Shimla- “Death would have better than going through this nightmare with nowhere to go and no shoulder to cry on,” says Promila, who lost everything when a room in a building she stayed in crumbled in a landslide.
The landslide on the morning of 23 August partially damaged Prari House — a government accommodation in which Promila lived with her ailing mother near Indira Gandhi Medical College Hospital (IGMCH).
Narrating her plight to PTI on Friday, she said, “I live with my 75-year-old mother who is suffering from ovarian cancer and has been undergoing treatment since 2016. I also lost my job as a sales girl in a shop in Ram Nagar in the city market last week due to the recession as there were no customers.
“I slept at IGMCH on Thursday night as there is no place to go,” says Promila, who is separated from her husband. “I am desperately looking for a job and am willing to even clean and sweep as I am in dire need of money for my mother’s treatment,” she adds. “My mother is all I have.”

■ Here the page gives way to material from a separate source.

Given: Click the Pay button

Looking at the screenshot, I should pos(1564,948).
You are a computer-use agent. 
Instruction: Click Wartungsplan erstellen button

“We could not salvage our belongings and the only things left are the clothes we were wearing while running out of the collapsed house,” says Suman, whose room was adjacent to Promila’s.
Suman, who works as a domestic help, says she has lost everything in the landslide and has no money to even pay her son’s school fees. She said they have no shelter, no clothes and that even the school books of her son, a student of class 5, were damaged in the landslide.
“Our plight is miserable but it did not attract the attention of the authorities as no casualty was reported in this landslide. What is the use of getting so many donations, if the state government cannot help the disaster victims?” she asks.
“We had food at a gurdwara and are shuttling between our relatives’ houses, but we have not received any help or immediate relief,” she adds.
Shimla has witnessed several landslides in recent weeks, with the toll in rain-related incidents in the district in the past 10 days rising to 26, which includes 17 deaths in the Summer Hill landslide, five in Fagli, and two in Krishna Nagar.
As many as 120 people have died in rain-related incidents in the state this month alone, while a total of 238 people have died and 40 are still missing since the onset of unprecedented rains in Himachal Pradesh on 24 June.
The state has seen three major spells of heavy rains this monsoon. The first on 9 and 10 July led to large-scale destruction in Mandi and Kullu districts. Shimla and Solan districts were hit during the second spell on 14 and 15 August, and the capital Shimla suffered heavy damage in the third spell on Tuesday night.